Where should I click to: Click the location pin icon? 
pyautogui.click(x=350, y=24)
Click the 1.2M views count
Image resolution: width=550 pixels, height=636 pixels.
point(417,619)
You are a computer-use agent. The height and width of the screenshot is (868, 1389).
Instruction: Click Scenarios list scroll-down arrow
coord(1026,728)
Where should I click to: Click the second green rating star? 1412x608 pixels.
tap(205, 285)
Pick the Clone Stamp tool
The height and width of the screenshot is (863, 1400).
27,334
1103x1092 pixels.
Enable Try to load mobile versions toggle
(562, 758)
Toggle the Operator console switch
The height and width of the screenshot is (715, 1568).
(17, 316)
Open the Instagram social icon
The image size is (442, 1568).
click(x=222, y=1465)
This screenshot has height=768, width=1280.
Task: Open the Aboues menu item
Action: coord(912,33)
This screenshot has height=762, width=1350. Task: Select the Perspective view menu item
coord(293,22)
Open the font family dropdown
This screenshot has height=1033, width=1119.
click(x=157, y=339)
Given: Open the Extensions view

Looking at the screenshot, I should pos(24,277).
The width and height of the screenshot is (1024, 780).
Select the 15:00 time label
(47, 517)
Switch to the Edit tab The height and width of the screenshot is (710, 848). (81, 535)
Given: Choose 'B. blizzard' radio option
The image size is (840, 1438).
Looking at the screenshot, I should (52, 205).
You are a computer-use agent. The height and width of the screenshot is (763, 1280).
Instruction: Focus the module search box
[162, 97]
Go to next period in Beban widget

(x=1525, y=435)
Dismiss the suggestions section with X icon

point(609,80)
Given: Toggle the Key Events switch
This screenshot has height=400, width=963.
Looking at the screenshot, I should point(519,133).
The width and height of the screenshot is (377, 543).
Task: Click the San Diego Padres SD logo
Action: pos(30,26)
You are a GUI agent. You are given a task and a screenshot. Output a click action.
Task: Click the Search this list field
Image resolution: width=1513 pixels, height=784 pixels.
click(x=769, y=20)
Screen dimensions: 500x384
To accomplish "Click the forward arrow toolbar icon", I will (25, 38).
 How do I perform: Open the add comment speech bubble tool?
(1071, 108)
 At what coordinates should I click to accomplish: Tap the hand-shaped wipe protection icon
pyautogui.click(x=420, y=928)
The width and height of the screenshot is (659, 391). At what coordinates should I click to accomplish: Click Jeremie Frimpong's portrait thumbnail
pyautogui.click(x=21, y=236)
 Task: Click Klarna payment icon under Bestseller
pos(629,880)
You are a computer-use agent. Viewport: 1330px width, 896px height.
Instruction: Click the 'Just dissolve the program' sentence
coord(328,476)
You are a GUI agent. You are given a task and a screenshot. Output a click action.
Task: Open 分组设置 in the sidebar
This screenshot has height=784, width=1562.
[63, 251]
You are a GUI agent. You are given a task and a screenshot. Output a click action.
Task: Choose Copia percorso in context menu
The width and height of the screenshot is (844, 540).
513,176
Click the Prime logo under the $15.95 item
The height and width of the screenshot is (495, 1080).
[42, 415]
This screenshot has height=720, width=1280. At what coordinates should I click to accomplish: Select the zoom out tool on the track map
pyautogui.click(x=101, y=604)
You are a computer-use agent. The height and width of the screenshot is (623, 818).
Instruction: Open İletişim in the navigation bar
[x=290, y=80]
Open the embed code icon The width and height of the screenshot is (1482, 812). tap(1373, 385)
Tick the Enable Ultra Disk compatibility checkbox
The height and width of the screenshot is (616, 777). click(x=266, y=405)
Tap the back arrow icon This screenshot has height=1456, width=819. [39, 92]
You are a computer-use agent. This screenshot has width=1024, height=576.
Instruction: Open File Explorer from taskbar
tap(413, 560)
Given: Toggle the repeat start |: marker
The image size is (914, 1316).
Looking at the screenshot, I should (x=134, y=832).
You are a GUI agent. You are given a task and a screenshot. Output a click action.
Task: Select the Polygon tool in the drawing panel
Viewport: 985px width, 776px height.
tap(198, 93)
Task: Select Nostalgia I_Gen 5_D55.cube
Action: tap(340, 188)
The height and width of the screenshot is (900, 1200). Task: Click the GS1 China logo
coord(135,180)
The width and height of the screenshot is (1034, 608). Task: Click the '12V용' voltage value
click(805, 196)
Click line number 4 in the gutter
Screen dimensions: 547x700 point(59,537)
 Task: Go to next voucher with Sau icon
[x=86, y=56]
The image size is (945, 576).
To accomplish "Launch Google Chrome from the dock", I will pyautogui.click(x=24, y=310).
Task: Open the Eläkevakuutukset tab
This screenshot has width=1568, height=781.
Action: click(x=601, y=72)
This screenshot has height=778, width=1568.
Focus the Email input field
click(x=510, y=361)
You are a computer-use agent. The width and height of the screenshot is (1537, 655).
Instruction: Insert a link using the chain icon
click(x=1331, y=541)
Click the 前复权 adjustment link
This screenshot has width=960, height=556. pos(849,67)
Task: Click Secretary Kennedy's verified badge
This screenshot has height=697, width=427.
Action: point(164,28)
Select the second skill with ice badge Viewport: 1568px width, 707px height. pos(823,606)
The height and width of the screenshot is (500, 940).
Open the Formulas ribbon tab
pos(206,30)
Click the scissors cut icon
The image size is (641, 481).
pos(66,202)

> 해야 할 일: 항목의 맨 처음에서 시작해 "coord(1026,728)" 문자열이 들어 있는 줄에서 끝나는 부분을 추출하세요. 양 끝 줄을 포함하고, 한 글자도 바꾸지 말고 그대로 옮겨 적으세요.

> 전체 풀이:
Where should I click to: Click the location pin icon? 
pyautogui.click(x=350, y=24)
Click the 1.2M views count
Image resolution: width=550 pixels, height=636 pixels.
point(417,619)
You are a computer-use agent. The height and width of the screenshot is (868, 1389).
Instruction: Click Scenarios list scroll-down arrow
coord(1026,728)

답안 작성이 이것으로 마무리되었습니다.